Altos 586
- Manufacturer: Altos Computer Systems
- Type: Microcomputer
- Released: 1983
- Introductory price: US$7,990–10,990 (circa US$25,800–35,500 today)
- Media: 1 MB floppy drive
- Operating system: Xenix or MP/M-86
- CPU: Intel 8086 16 bit @ 10 MHz
- Memory: 512 KB to 1 MB RAM; 12, 32, and 42 MB hard drive options
- Connectivity: 8x RS-232C serial port, expandable to 16; parallel printer port

= Altos 586 =

Microcomputer

The Altos 586 is a multi-user microcomputer that was intended for the business market. It was introduced by Altos Computer Systems in 1983.

==Description==
Introduced in 1983, a configuration with 512 KB of RAM, an Intel 8086 processor, Microsoft Xenix, and 10 MB hard drive cost about US$8,000. Altos designed a custom memory management unit as the 8086 lacks the functionality.

3Com offered this Altos 586 product as a file server for their IBM PC networking solution in spring 1983. The network was 10BASE2 (thin-net) based, with an Ethernet AUI port on the Altos 586.

== Reception ==
"Unlike the rest of the Altos product line", InfoWorld said in November 1983, "the 586 is amazingly lightweight, full-featured, powerful and fast". The review praised the "amazing" 10MHz 8086 and other hardware, reported excellent single- and multiuser performance, and approved of the large software library and "much improved" documentation. While advising having a "UNIX guru on staff", the review concluded that the 586 was "one of the few inexpensive supermicros to cross the multiuser barrier successfully".

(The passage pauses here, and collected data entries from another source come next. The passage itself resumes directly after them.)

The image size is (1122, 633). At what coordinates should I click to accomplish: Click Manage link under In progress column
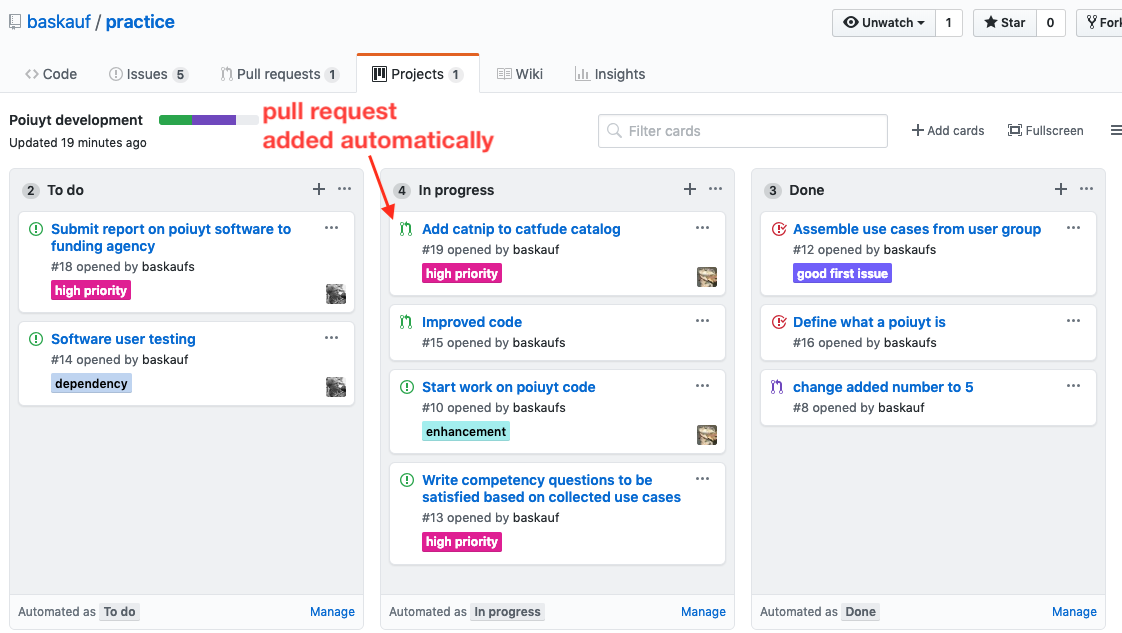pos(703,612)
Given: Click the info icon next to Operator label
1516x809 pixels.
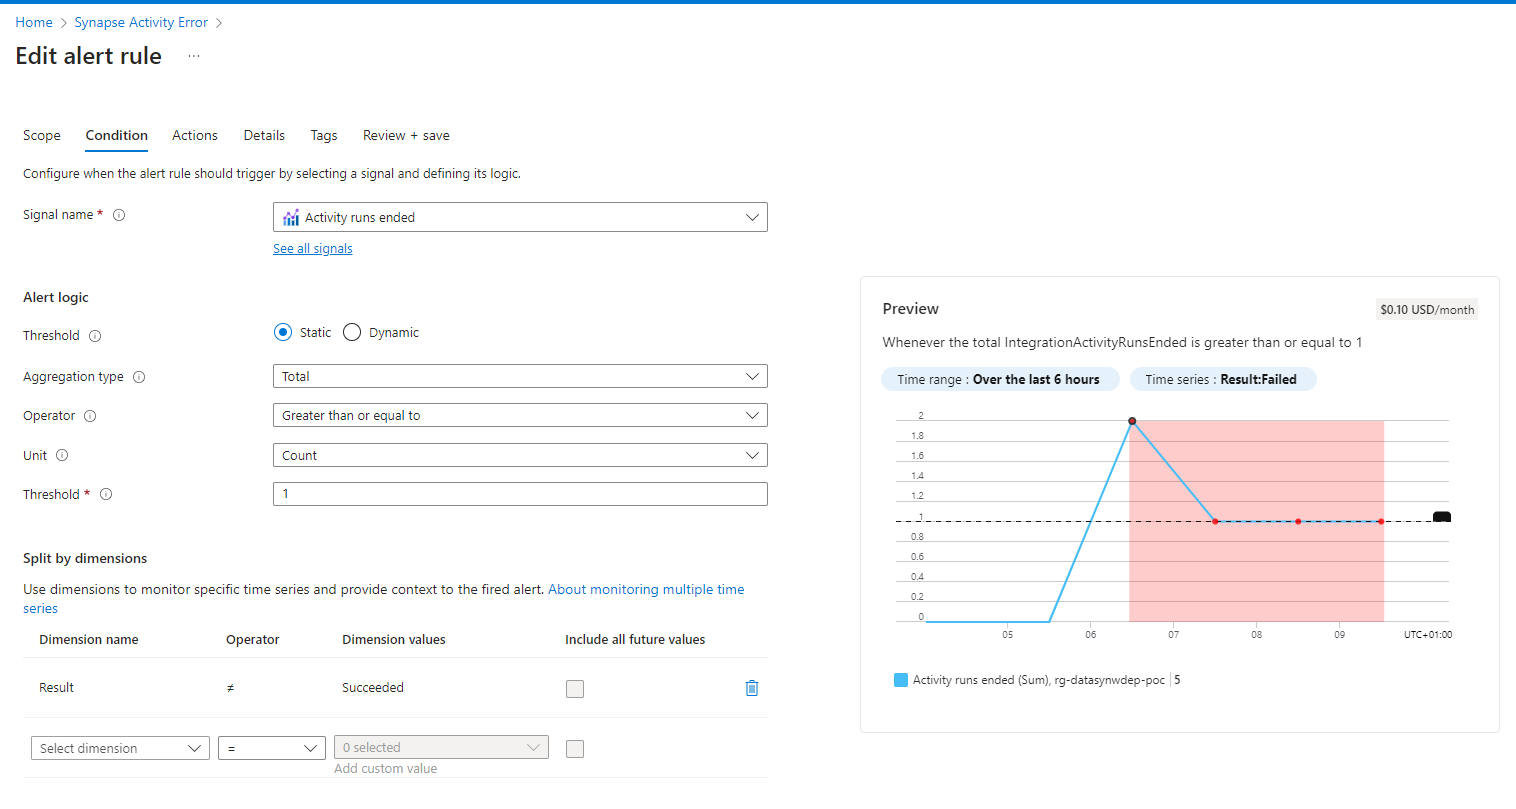Looking at the screenshot, I should point(90,416).
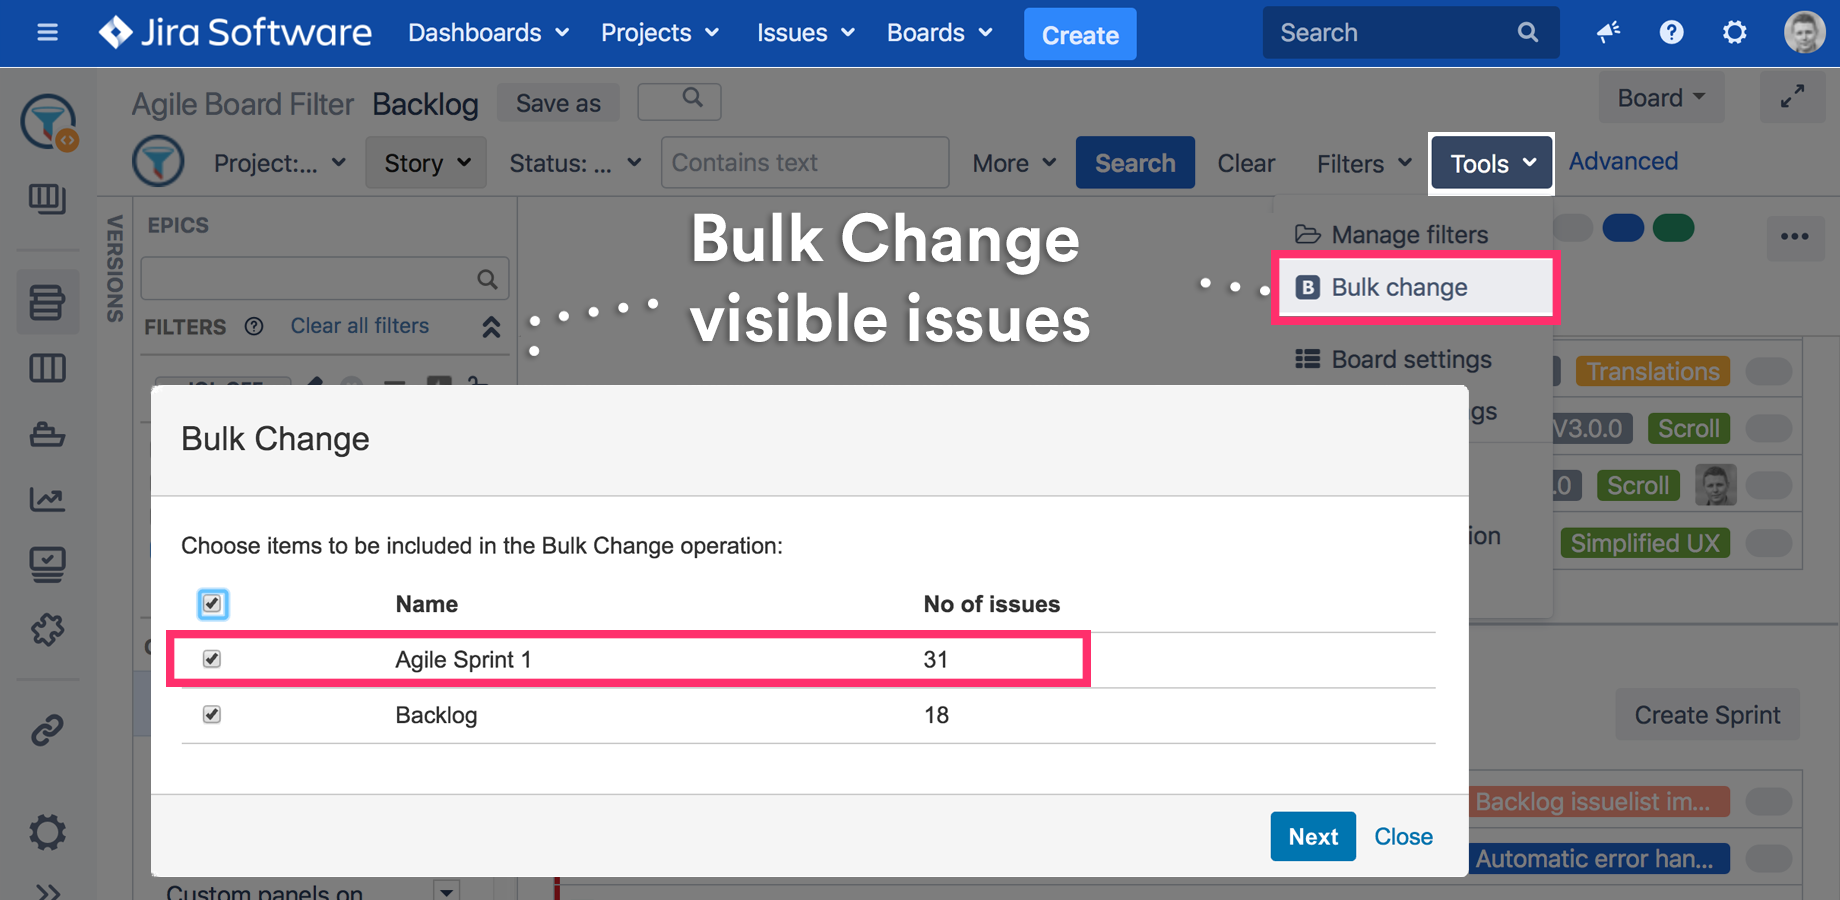The height and width of the screenshot is (900, 1840).
Task: Open the Tools dropdown menu
Action: 1491,163
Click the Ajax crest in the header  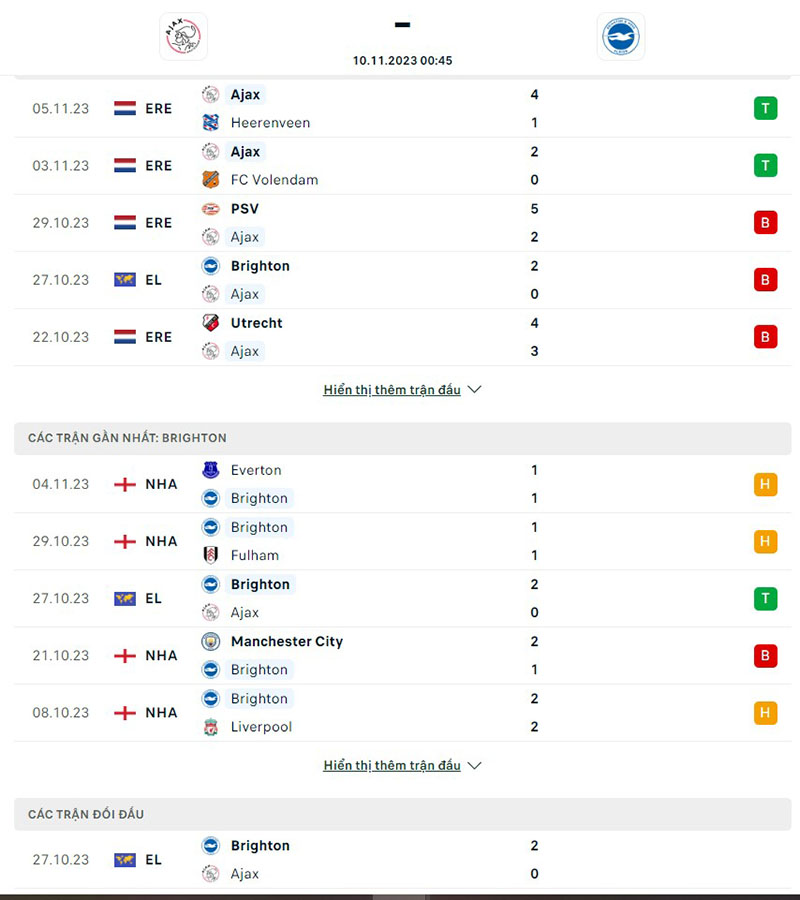point(183,37)
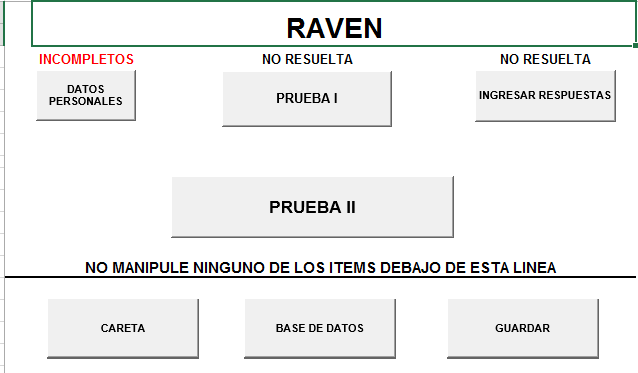Screen dimensions: 638x373
Task: Open the DATOS PERSONALES form button
Action: pos(86,95)
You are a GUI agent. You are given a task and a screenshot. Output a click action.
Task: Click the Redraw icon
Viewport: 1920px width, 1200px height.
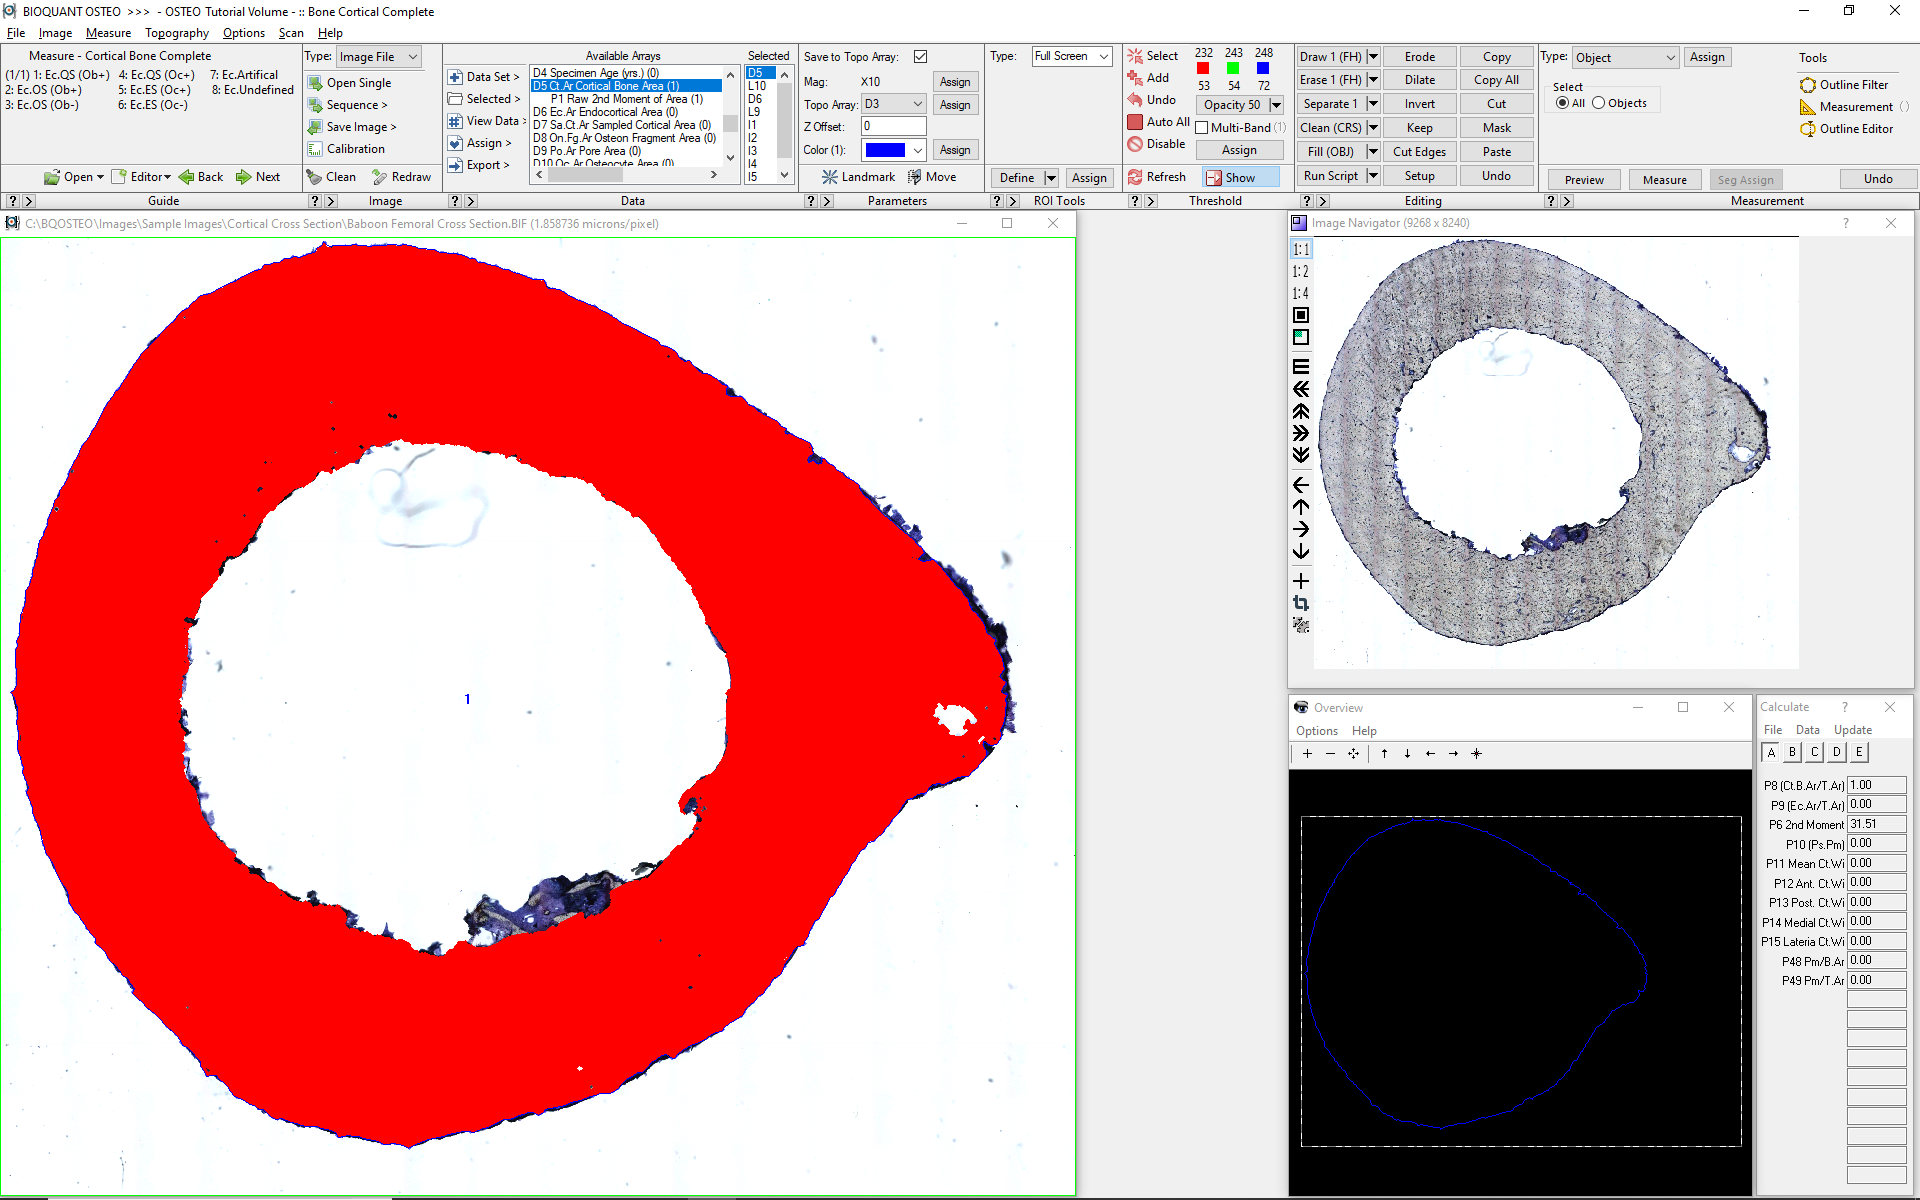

BYTE in August 1984 called the Altos 586 "an excellent multiuser UNIX system", with "the best performance" for the price among small Unix systems. The magazine reported that a Altos with 512 KB RAM and 40 MB hard drive "under moderate load approaches DEC VAX performance for most tasks that a user would normally invoke." A longer review in March 1985 stated that "despite some bugs, it's a good product." It criticized the documentation and lack of customer service for developers, but praised the multiuser performance. The author reported that his 586 had run a multiuser bulletin board system 24 hours a day for more than two years with no hardware failures. He concluded that "Very few UNIX or XENIX computers can provide all of the features of the 586 for $8990", especially for multiuser turnkey business users.